▶ _TASK REQUIREMENTS_:
With the line containing "Given: Click the scrollbar up arrow" as the starting point, write out each line exactly through the final line of the listing, both ends included.

▶ _THE DATA_:
......

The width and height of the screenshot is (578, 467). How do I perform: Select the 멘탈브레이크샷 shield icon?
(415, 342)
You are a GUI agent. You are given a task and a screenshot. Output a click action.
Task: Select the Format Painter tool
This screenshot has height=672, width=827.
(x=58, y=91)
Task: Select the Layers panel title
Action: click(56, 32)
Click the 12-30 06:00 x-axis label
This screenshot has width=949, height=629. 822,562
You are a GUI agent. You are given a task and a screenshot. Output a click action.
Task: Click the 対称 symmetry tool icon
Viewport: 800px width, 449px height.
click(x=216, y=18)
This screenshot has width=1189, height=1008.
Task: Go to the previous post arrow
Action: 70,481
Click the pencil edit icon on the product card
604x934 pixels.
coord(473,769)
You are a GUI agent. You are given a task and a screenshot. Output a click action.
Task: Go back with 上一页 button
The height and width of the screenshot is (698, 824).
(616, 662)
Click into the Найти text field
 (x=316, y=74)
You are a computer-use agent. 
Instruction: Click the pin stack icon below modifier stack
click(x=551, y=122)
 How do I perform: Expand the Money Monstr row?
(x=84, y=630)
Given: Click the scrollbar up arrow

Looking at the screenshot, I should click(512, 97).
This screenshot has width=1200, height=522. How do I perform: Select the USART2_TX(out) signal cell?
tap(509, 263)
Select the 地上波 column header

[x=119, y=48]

......

▶ _YOUR RESPONSE_:
Given: Click the scrollbar up arrow

Looking at the screenshot, I should click(512, 97).
This screenshot has width=1200, height=522. How do I perform: Select the USART2_TX(out) signal cell?
tap(509, 263)
Select the 地上波 column header

[x=119, y=48]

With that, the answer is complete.